Bangor Daily Whig & Courier, Monday, September 6, 1885, p. ?, col. 5 , from
19th Century American Newspapers.

***  Just at the west of Floral Hall was a small tent.  On one side was
painted a large sunflower with a hole in the centre.  Above the hole was the
inscription, "The African Dodger," and below, "The Patagonian Baby."  Through
the hole appeared the grinning countenance of the negro whose head was the
target for the hardest of baseballs.  The show was not new, but the negro
had had a political education.  As business grew dull he shouted: "Come, all
you good people.  Try your luck.  I've been in the business seven years, and
have as thick a skull as Henry George.  [he makes a political wisecrack]"

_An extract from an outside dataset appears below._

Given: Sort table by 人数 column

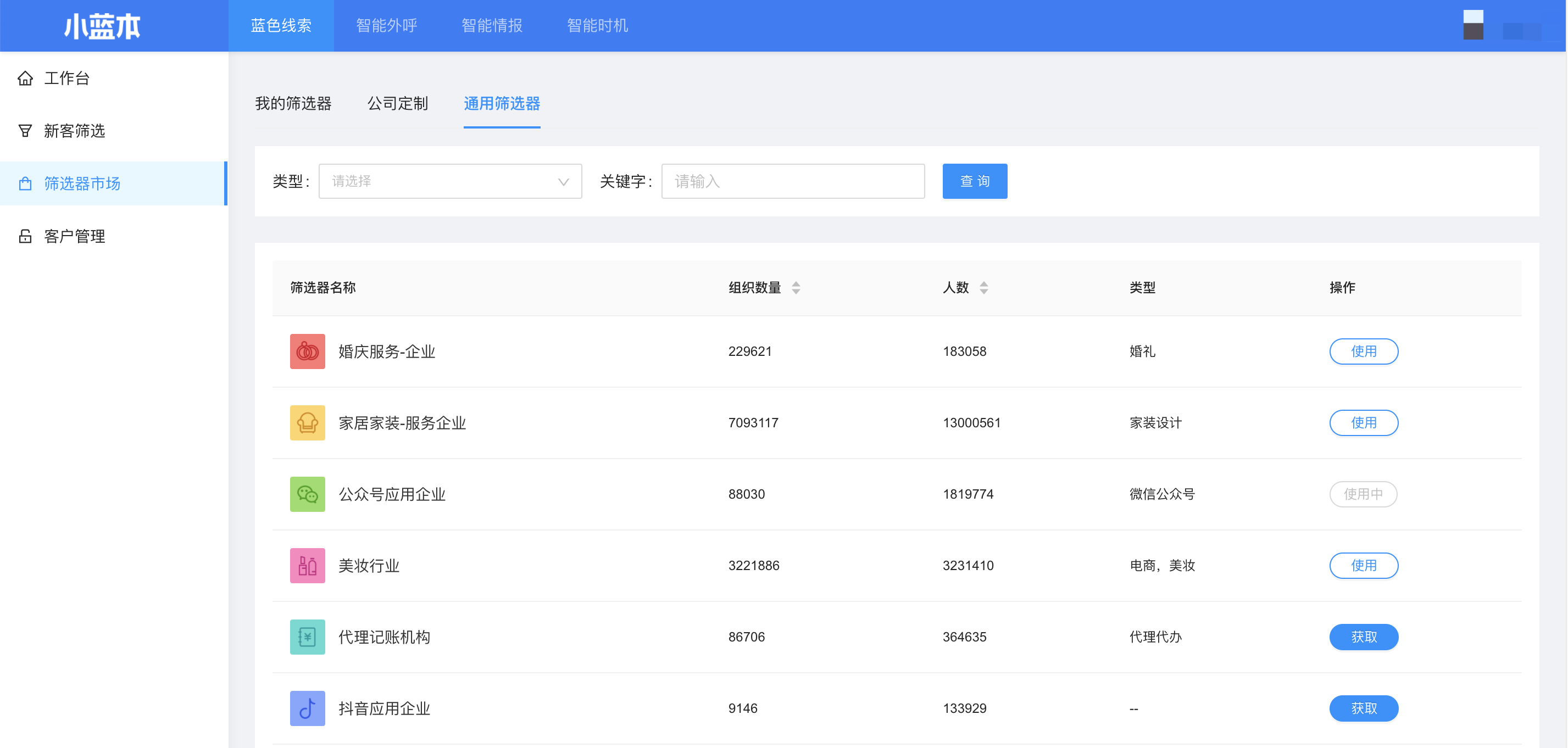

The Sun (N. Y.), September 29, 1887, p. 2, col. 4, from L. C.'s Chronicling

Danbury Day at Danbury Fair.  ***

Danbury, Conn.  ***  The Coney Island fakirs are here in force, from the
photographer who . . . will provide . . . a portrait of their future life
partner, to the African dodger who sticks his head through a round hole in a
sheet of canvas and defies the boys to hit him at short range with tennis
balls.  All are here, the merry-go-round, the juggler, the contortionist,
the sword-swallower, the "devil child". . . .

New - York Tribune,  October 6, 1888: p. 3, col. 3 (from Proquest's
Historical Newspapers)

On the last day of State Fair week we hear a beautiful and accomplished
maiden from Bangor lamenting that although she had gone over the fair pretty
thoroughly she had missed "the African dodger!"  She felt real sorry about

Maine Farmer,  vol. 56, no. 48 (Oct 11, 1888): p. 1, col. 2, quoting the
Lewiston Saturday Journal. (from Proquest's Historical Newspapers)

It's not surprising that "African Dodger" isn't in the OED, since the basis
of that section was compiled in the 1880s; but neither is it in HDAS or
Jonathon Green's new dictionary.


George A. Thompson
Author of A Documentary History of "The African Theatre", Northwestern Univ.
Pr., 1998, but nothing much since then.